In the House version, an amendment-which was included by Representative James L. Oberstar (D-Minn.)-would amend the RLA to clarify that employees of an “express carrier” shall only be covered by the RLA if they are employed in a position that is eligible for certification under FAA’s rules such as mechanics or pilots, and they are actually performing that type of work for the express carrier. It added that all other express carriers would be governed by the NLRA. The Senate version of this bill does not include this amendment.
Since this amendment was first introduced, FedEx has steadily maintained that this amendment is essentially a bailout for UPS.
In literature for its campaign entitled BrownBailout.com, FedEx says that this amendment would force FedEx Express to operate under a law not designed for airlines and express companies. FedEx has previously defended its position by explaining that UPS and FedEx are “fundamentally different companies,” with UPS shipping 85 percent of its parcels on the ground, and FedEx primarily functioning as an airline, flying 85 percent of its packages in the air.

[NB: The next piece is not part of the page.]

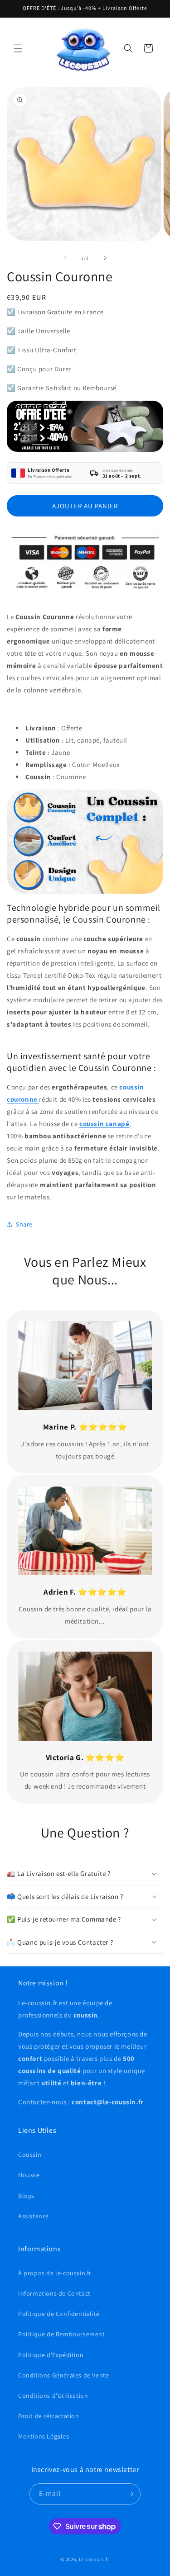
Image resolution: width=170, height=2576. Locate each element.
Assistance (33, 2216)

And in comments provided to LM by FedEx, the company said:
“We hope the new Congress will act quickly to develop and pass a new bill, without the anti-competitive bailout provision that benefits only UPS, and has nothing to do with the bill’s main purpose. It was clear from the election that voters are tired of backroom deals that put corporate interests ahead of the public good. Americans deserve the benefits of important air safety improvements and next generation navigation systems, as well as the thousands of jobs that will be created by improving airport infrastructure.”
FedEx also told me it is unable to comment further until it is able to confirm the Senate’s extension of the bill.
Fair enough, right? But does anyone think this was going to move in the Lame Duck Congress? I didn’t and chances are you didn’t either.
But this does make what happens around March 31, 2010 worth following…unless Congress is shooting for 20 extensions, I guess.